‘It’s cheating’: AI can be a tool in creating art, but it should never be the artist
Artificial intelligence lacks the authenticity to make true art
Art by Diego Minor Martínez.

Have you ever seen an image, sketch, or a paragraph of text generated by artificial intelligence (AI) and felt something was just off or missing from it? You are not alone. The missing piece is us — humans — and our creativity.
AI is everywhere — it’s fast, impressive, and oftentimes accurate. It can proofread essays, check grammar, provide synonyms to words, and create poems, music, and a range of other art forms. It’s like that perfectionist friend or cousin who is good at anything and everything.
Ask ChatGPT — everyone’s favourite generative AI chat bot — to write a devastatingly heartbreaking poem. Sure, it can create one that rhymes and all, but would it actually feel like a poem that truly “comes from within”? I doubt it!
Although AI is cool, its use in craft demands caution. Otherwise, it can take away the very thing we value in art — authenticity.
At its core, a poem is supposed to feel like I am living someone’s story and experiencing their pain. AI does not have a weird humour, nor does it fall in and out of love or cry during movies. But humans do. That’s what makes human art different — it’s full of heart.
When we use AI’s assistance in creating artwork, we could be unknowingly ripping off some other artist’s work. To train an AI model to generate images, developers need to feed it a massive library of example pictures known as a data set.

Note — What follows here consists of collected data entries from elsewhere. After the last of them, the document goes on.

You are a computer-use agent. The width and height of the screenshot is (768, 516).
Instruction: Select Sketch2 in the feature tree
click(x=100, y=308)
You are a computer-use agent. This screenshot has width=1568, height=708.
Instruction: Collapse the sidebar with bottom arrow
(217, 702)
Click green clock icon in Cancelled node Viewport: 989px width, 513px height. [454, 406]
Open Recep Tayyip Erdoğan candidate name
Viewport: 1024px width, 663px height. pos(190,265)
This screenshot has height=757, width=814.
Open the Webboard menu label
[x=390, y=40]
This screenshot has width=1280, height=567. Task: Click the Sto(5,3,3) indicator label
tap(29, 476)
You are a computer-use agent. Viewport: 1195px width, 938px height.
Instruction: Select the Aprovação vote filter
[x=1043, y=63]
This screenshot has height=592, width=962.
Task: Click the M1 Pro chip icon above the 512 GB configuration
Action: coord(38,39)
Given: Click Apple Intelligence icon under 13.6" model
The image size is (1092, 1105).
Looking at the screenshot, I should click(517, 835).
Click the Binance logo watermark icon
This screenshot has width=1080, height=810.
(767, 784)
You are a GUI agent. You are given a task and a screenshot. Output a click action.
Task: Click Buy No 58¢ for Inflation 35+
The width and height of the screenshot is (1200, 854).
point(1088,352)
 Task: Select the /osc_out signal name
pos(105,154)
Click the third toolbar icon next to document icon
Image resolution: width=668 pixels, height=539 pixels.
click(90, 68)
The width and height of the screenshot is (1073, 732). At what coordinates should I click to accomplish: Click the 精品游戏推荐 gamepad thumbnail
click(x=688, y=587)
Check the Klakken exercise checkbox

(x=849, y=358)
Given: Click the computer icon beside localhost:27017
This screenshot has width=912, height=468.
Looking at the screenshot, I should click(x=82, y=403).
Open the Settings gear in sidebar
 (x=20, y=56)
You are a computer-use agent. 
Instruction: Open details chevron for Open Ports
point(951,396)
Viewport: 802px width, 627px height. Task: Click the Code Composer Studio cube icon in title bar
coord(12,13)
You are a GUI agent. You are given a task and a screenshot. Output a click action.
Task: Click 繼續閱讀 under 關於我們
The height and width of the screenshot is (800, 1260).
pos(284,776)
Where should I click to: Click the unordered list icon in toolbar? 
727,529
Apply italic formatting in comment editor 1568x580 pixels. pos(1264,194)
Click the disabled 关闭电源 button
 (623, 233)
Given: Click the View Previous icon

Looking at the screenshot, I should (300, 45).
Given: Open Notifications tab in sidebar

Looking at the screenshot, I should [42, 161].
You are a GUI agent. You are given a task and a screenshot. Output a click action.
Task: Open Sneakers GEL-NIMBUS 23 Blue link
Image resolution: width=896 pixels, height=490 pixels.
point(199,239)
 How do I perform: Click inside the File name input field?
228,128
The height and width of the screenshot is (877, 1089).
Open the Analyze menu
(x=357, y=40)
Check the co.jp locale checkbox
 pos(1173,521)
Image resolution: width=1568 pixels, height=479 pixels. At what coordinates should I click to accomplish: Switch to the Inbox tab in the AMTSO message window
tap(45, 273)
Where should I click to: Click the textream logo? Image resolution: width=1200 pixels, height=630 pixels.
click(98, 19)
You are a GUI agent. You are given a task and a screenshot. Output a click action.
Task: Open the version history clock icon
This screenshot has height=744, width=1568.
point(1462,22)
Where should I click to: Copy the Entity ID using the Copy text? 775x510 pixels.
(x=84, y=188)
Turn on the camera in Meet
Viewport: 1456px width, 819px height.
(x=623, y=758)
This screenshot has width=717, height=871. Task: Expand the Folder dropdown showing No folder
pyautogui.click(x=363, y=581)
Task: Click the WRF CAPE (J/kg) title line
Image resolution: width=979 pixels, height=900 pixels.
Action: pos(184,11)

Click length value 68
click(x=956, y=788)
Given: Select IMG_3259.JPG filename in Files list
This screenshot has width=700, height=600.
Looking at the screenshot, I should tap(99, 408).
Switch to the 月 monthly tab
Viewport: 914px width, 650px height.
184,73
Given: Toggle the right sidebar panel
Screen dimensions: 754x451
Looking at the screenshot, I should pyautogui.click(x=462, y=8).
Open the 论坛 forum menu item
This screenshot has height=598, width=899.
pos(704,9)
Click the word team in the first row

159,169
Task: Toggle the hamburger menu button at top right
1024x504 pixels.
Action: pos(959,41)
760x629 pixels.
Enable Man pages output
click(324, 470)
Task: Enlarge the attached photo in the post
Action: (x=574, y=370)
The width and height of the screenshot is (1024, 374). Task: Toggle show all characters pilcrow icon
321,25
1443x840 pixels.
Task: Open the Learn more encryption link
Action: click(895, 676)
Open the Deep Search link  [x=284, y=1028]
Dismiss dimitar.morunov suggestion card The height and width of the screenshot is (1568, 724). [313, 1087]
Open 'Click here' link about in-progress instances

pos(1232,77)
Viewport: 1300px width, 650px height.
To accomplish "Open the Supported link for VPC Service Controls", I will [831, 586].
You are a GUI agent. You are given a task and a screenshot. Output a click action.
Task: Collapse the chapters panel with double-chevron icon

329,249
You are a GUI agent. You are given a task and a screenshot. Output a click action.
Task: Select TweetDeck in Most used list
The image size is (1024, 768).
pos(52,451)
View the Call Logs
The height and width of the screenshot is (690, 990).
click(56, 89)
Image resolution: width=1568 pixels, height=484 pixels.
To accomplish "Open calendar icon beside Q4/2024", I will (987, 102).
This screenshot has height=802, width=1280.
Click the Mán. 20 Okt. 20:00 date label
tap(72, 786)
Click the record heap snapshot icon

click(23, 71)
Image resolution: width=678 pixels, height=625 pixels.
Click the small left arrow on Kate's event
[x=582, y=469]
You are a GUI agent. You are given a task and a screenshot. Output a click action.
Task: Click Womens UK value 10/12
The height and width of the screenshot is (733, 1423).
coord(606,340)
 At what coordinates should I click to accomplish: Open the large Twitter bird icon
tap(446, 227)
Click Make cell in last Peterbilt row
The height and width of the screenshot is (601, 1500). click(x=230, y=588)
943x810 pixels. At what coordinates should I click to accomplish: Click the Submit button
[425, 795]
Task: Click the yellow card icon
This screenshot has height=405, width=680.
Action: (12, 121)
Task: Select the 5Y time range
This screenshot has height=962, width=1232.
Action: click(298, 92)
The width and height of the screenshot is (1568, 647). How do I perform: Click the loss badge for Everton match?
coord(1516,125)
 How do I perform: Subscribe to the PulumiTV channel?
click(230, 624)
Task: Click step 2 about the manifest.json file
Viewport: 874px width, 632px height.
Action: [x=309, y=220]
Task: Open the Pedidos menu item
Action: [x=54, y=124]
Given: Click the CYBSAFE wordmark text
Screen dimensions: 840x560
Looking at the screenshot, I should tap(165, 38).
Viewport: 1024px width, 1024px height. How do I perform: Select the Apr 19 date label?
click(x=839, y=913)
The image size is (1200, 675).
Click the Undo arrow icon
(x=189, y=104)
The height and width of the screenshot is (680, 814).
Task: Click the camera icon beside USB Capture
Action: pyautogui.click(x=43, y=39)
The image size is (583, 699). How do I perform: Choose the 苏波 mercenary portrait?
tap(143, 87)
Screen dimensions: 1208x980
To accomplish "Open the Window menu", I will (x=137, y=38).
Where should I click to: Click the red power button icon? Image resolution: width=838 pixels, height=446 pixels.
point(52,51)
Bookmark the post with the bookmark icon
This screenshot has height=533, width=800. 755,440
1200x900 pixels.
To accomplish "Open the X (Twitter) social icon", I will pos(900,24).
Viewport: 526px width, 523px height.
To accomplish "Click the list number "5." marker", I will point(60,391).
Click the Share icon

While OpenAI has kept its data set under wraps (it could very well be filled with anything from Renaissance masterpieces to memes someone made in Microsoft Paint), Stability AI’s data set is made up of a whopping 2.3 billion images tagged with text. Key stress on the word “billion” with a B — times two.
Any guesses where all these images come from? They were scraped off the internet, without asking for artists’ permission or paying them.
“It’s cheating and it’s basically fraud,” Berlin-based independent illustrator Katria Raden told Science News Explores. (Sidenote: have a look at her Instagram page @katriaraden, you won’t regret it!)
No doubt, artificial intelligence can be a handy tool for artists if they make prudent use of it. AI is great for repetitive and time-consuming tasks, but using it to create art from scratch could not only amount to being unethical but also possibly stealing off from existing work.
AI could be a tool in the studio, but it should not be the one holding the brush. Art requires vision, vulnerability, voice — and a chat bot or AI generator shouldn’t be looked to for doing that work.
After all, art never needs to be perfect. It just needs to be yours.